Dolar aldı başını gidiyor...
1 dolar 2.40 TL’yi geçti, 2,50’ye bayrak açtı...
Tutabilene aşk olsun.
* * *
Peki ne oluyor?
* * *
Tıpkı futbol gibi Türkiye’de ekonomide de bilhassa kur piyasasında skoru biz değil yabancılar belirliyor.
Bunu en kolay mesai saatlerinden anlıyorsunuz. İngiltere’de piyasalar açıldığında Türkiye’de piyasa hareketleniyor, İngilizler dükkanı kapatıp gittiklerinde ise piyasa uykuya dalıyor.
diken.com.tr’den Mert Yıldız bu durumu şöyle tarif etmiş:
“En eğlencelisi de ‘Christmas’ zamanıdır. Londra, New York tatilde olduğu için biz bize kalmışızdır. Patron tatile çıkmış gibi yan gelir yatar piyasalar. Pek işlem geçmez. Yani sonuç itibarıyla TL’nin değeri Türkiye’de değil, Londra’da belirlenir.”
Mert Yıldız’dan okumaya devam edelim:
“...Bu böyledir, çünkü Türkiye’nin yüksek dış borçlanma ihtiyacı var. Ülkemizde büyüme yaratmak için para lazım. Kendi paramız da yok. Dışardan geliyor para. Bu yüzden de dışarda belirleniyor TL’nin değeri...”
[[HAFTAYA]]
* * *
İşte doların yükselip TL’nin değer kaybetmesinin en büyük nedeni de bu:
Yabancı yatırımcı artık Türkiye’ye eskisi gibi rağbet etmiyor.
Aslında sadece Türkiye’ye değil, bizim de içinde bulunduğumuz gelişmekte olan ülkelerden vazgeçtiler.
Bunun birçok sebebi var.
Ama en önemli sebep: Gelişmekte olan ülkelerin eskisi gibi ‘gelişmekte’ olamayışı! Bir başka deyişle gelişmekte olan ülkelerin ekonomilerindeki büyüme rakamları geçmişi mumla aratırken, Amerika gibi ‘kafa’ ülkelerde büyüme ve istihdam verilerinin her geçen gün daha da iyiye gidiyor olması...
* * *
Peki, yabancı yatırımcı kaçarken biz ne yapıyoruz?
Nasıl tedbir alıyoruz?
Tedbir almak bir yana dursun neredeyse adamlara “Bir daha bu ülkeye yatırım yapmayın gelmeyin kardeşim” dedirtecek cinsten işlere imza atıyoruz.

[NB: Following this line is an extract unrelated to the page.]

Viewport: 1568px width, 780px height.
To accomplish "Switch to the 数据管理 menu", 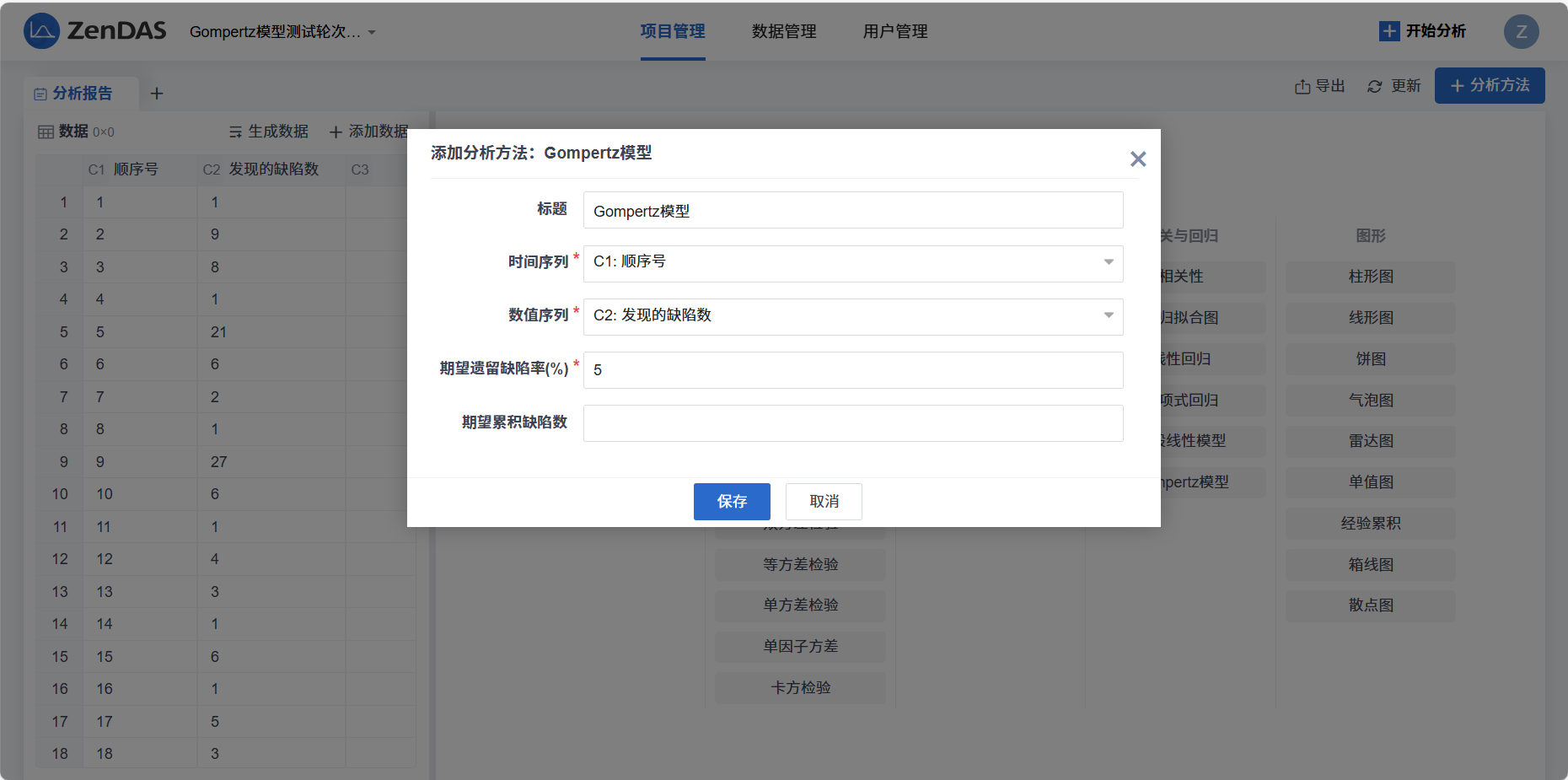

Merkez Bankası’nın faiz kararına müdahale ediyoruz ve yatırımcıya “Haberiniz olsun bizim merkez bankası bağımsız görünüyor ama aslında bağımlı” mesajı veriyoruz.

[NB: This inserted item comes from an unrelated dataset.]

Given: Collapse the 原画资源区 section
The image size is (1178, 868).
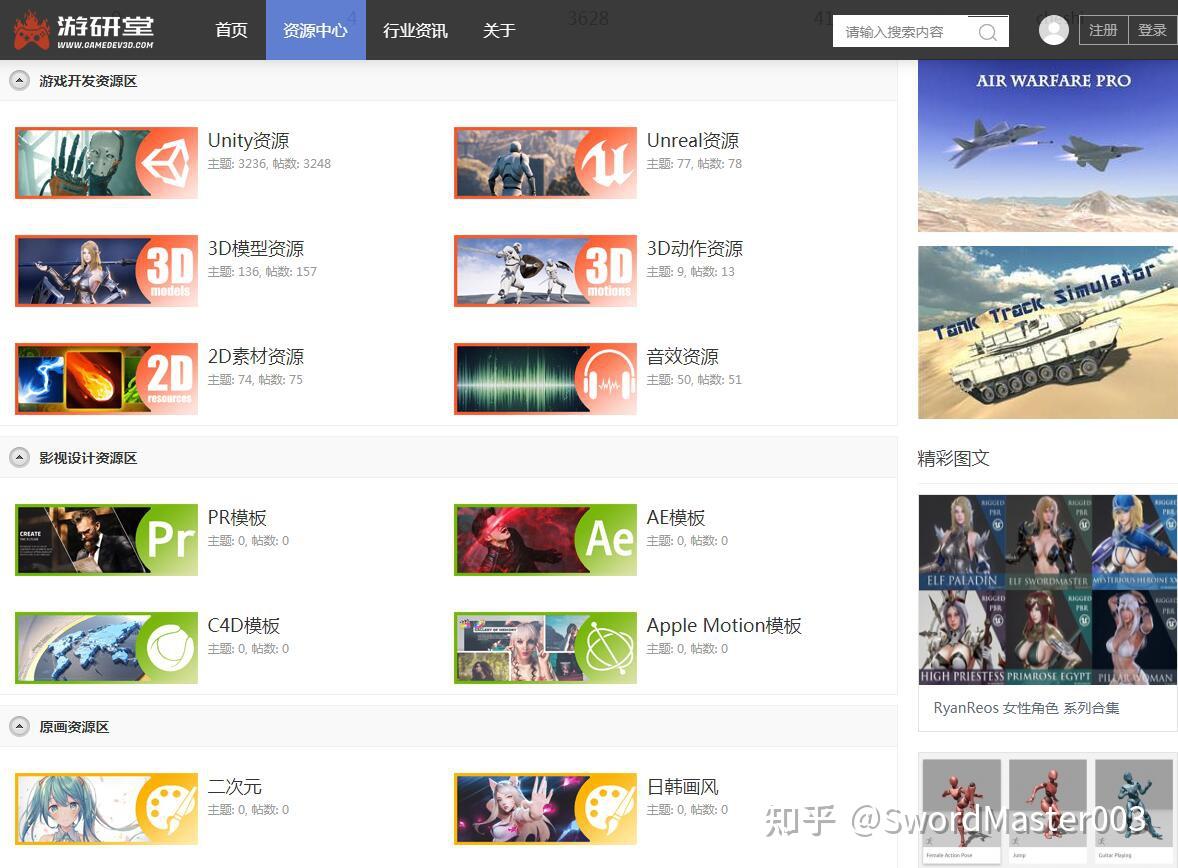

İçerideki gazeteci sayısı yetmezmiş gibi daha fazla gazeteciyi hapse atıyoruz ve hâlâ Batı’nın “Gazetecilikten alınmadılar” saçmalığına inanmasını bekliyoruz.

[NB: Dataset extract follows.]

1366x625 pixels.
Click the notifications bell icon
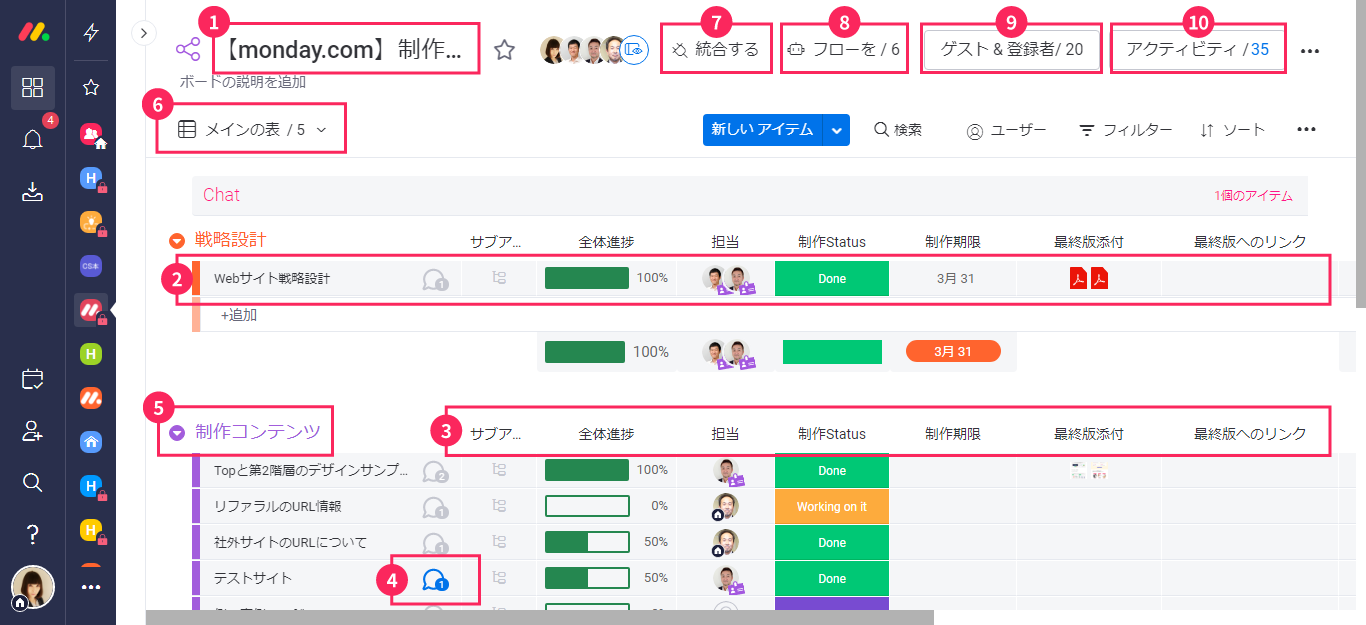coord(32,139)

Yıllarca “Bir cemaat niye banka sahibi olur?” diye sordum, durdum.
Hâlâ da anlamış değilim.
Ancak benim bunu anlamamamdan daha tehlikeli bir şey var ki o da siyasi riskin sürekli arttığı bu ülkede sırf ‘cemaatin bankası’ diye devletin bir bankaya el koymasının iç ve dış piyasada yaratacağı huzursuzluk.
* * *
Cemal Süreya der ki; “Kahvaltının mutlulukla bir ilgisi olmalı.”
Demokrasinin de ekonomiyle öyle!
Nobel ödüllü ekonomist Joseph Stiglitz ülkelerin ekonomi ve demokrasi arasında kaldığını söylüyor.
Ve aynı Stiglitz bakın ne diyor?
“Türkiye temel hak ve özgürlükler konusunda kaygıyla izleniyor.
İş dünyası böyle bir yere yatırım yapmak istemez.”